Rockefeller: Iraq Drains Security Funds
Monday, January 22, 2007; 9:54 PM
WASHINGTON -- The new chairman of the Senate Intelligence Committee said he fears the government will not have enough money for homeland security and other domestic priorities because of President Bush's "Iraq adventure."
In an interview on Monday, Sen. Jay Rockefeller, D-W.Va., criticized almost every major facet of the Bush administration's national security course since Sept. 11, 2001. "The president has in a sense walked away from the war on terror," Rockefeller said.
Because of what he termed a misplaced fascination with Iraq based on faulty intelligence, Rockefeller said al-Qaida and Afghanistan have been neglected. He said he worries that U.S. intelligence on Iran is lacking, and what the nation knows about North Korea is even worse.
And he recently told Treasury Secretary Henry Paulson that domestic programs _ such as education, health care, the environment and homeland security _ are suffering. "That is one of my great, great worries about this Iraq adventure: the shortage of money for homeland security," he said.
Economically, "everything is going to close up and get tougher, and it's all because of the budget and the result of something called Iraq," Rockefeller later added. "I am furious about that."
In the State of the Union address Tuesday night, Bush is expected to reiterate that U.S. involvement in Iraq is part of a unified fight against terror, despite criticism from those who say the Iraqis themselves must do more to fight what now amounts to a civil war. Yet Bush has long said that if the United States doesn't stop the terrorists in Iraq, they will attack at home.
Disagreeing with Rockefeller, Missouri Sen. Kit Bond, the top Republican on the Senate Intelligence Committee, said statements from al-Qaida's leaders prove Iraq is central to the fight against extremism. "Both Osama bin Laden and Ayman al-Zawahri say that Iraq is the center piece in the war on terror. That is why they want to win it," he said in a separate interview.

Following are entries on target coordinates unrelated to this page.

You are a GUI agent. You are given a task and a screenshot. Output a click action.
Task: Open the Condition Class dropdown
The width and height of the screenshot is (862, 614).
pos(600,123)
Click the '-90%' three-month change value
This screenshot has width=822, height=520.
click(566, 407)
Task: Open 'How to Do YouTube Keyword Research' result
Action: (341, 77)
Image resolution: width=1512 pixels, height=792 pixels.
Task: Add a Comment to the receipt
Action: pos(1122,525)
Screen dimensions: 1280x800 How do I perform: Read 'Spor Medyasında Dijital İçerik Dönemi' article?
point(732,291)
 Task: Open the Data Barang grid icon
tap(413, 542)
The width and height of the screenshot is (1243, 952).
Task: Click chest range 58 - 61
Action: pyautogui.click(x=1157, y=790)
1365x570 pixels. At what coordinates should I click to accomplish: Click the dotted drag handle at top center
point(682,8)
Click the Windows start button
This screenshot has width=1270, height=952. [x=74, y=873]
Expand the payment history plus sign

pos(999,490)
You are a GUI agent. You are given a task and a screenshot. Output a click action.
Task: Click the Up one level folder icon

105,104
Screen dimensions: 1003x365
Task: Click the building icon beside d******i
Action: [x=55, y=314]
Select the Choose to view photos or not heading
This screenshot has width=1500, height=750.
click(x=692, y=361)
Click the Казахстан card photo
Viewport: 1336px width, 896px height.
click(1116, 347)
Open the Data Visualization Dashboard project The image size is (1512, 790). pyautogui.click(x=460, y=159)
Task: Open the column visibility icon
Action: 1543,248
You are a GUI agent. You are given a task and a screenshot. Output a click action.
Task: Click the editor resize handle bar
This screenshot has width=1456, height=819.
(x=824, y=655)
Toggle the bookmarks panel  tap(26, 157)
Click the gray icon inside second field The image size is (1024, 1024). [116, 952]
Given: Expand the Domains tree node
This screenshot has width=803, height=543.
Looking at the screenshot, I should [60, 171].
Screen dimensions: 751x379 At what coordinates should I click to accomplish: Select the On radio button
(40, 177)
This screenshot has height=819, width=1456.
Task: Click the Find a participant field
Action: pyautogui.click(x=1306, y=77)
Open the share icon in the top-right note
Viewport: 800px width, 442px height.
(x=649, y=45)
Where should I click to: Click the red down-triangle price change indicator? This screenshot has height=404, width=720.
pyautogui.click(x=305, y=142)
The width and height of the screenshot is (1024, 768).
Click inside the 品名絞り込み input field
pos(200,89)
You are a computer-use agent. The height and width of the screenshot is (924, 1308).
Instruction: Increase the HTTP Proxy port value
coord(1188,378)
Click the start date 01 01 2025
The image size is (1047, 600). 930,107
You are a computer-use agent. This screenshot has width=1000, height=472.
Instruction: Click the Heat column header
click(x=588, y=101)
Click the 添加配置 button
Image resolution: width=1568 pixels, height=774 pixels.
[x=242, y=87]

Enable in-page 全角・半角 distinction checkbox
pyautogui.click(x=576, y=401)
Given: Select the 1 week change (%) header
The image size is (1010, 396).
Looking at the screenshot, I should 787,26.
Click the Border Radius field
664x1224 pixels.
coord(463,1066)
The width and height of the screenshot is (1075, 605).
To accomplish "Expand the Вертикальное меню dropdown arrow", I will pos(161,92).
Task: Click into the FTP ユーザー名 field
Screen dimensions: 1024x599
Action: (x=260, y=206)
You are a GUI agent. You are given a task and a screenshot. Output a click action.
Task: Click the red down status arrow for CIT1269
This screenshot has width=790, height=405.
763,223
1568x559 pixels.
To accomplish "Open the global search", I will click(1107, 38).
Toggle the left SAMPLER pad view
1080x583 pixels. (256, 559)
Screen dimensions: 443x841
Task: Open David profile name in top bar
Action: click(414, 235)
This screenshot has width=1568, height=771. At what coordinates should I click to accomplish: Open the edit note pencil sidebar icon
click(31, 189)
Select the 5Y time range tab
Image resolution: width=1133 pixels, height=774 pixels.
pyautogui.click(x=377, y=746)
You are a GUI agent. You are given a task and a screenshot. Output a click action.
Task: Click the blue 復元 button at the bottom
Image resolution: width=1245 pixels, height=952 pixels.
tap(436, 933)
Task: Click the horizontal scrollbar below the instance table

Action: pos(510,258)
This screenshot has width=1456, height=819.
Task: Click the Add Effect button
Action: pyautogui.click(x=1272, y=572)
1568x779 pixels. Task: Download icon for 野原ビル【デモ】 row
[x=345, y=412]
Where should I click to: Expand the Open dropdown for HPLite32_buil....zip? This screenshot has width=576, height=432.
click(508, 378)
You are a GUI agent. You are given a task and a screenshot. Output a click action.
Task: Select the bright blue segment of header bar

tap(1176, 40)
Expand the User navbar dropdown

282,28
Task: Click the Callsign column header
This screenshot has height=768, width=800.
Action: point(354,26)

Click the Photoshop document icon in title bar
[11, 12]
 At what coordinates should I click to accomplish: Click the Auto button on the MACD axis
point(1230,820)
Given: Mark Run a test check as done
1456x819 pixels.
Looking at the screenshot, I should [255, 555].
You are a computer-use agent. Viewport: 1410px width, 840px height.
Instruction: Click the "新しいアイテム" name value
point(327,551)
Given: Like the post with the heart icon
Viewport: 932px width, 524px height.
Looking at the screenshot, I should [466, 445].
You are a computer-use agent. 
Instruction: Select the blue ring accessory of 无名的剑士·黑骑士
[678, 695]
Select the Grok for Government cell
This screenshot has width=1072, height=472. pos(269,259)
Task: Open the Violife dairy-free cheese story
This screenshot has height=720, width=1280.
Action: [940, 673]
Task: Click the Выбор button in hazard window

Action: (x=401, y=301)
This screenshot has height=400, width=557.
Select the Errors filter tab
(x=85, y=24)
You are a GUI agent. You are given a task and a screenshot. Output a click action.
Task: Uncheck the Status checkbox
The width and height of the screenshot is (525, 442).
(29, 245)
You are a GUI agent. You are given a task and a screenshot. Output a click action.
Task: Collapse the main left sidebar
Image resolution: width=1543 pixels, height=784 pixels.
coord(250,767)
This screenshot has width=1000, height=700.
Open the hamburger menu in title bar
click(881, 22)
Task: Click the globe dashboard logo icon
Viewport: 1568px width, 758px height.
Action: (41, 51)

Rockefeller plans two hearings this week on the course of intelligence reform. He said the FBI has made progress at protecting the country, but he still worries about the bureau's lack of technology and its ability to transition from an agency whose investigations are aimed at prosecuting criminals in court, to one that investigates to head off acts such as terrorism.
He said there are still missteps akin to those made on al-Qaida conspirator Zacarias Moussaoui, in which the FBI pounces too quickly on a visa violation, rather than tracking a suspected terrorist to learn more about his activities.
Despite improvements at the FBI, he said, "I am not satisfied."
Rockefeller said he's also concerned that the Bush administration could be marching toward a military confrontation with Iran.
"Do I think it's possible that the president could get us involved marginally or even more fully in Iran as a way of distracting us from the war on terror, and from Iraq, as a way of getting past the elections in 2008?" Rockefeller asked. "I don't want to believe that. But after what I have been through with him ... yes, I worry about it enormously."
Rockefeller has formed working groups within his committee to focus on difficult national security issues, including Iran, and the 16 U.S. spy agencies are also working on a high-level National Intelligence Estimate on Iran.
Even as he and Bond have agreed on a forward-looking agenda, Rockefeller intends to finish the second phase of the committee's lingering investigation into the spy agencies' faulty prewar assessments of Iraq.
Rockefeller, who voted to authorize the Iraq invasion, said he was "a victim" of bad intelligence.
He said the intelligence analysis is better now, and he believes intelligence analysts are more willing to say when they don't know certain information. Yet he still sees many gaps in understanding _ at the spy agencies and the White House.
The administration, he said, doesn't understand the insurgency because officials have never been in a war like this one. He's also concerned that the turmoil in Iraq will spill over into the region.
Rockefeller said he hasn't met Iraqi Prime Minister Nouri al-Maliki, but he does "not have a great deal" of faith in him. He said the United States must tell the Iraqis that American troops will leave _ and they must believe it.
Then, the work will be up to the Sunnis and Shiites. "They have to face each other, and they really do have to decide for the first time since 1916 whether they can get along," he said, referring to the origins of the country that is now Iraq.